* Task to complete:
Transcribe the records in full; omit images.

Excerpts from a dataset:
################

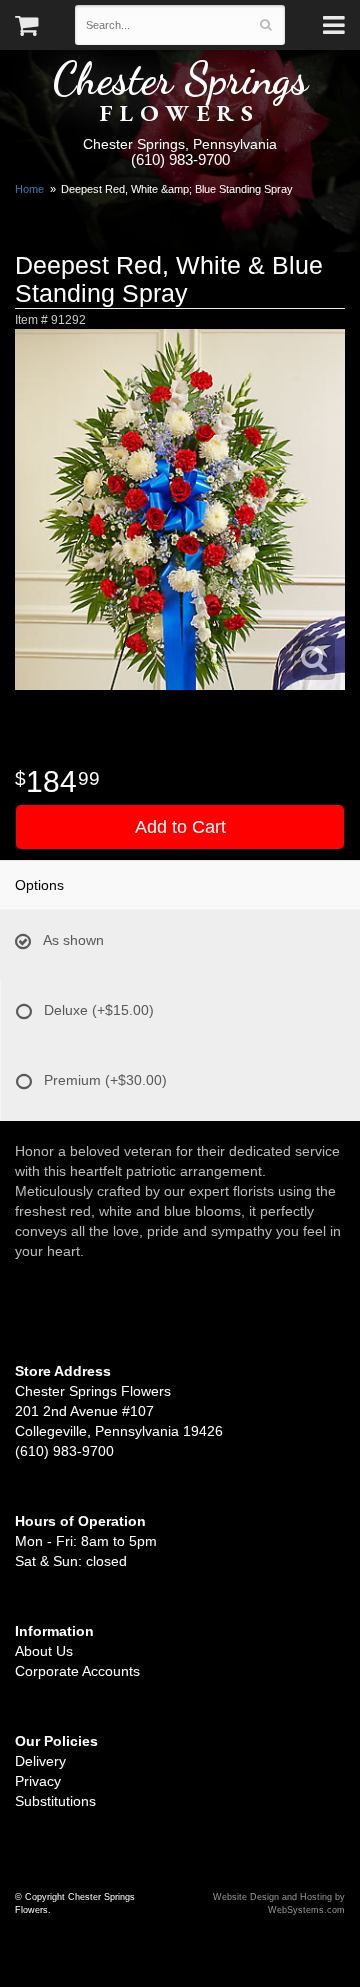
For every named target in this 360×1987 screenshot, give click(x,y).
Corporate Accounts (77, 1671)
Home (29, 189)
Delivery (40, 1761)
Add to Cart (180, 827)
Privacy (38, 1781)
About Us (44, 1651)
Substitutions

################

* Exercise result:
For every named target in this 360×1987 screenshot, give click(x,y).
Corporate Accounts (77, 1671)
Home (29, 189)
Delivery (40, 1761)
Add to Cart (180, 827)
Privacy (38, 1781)
About Us (44, 1651)
Substitutions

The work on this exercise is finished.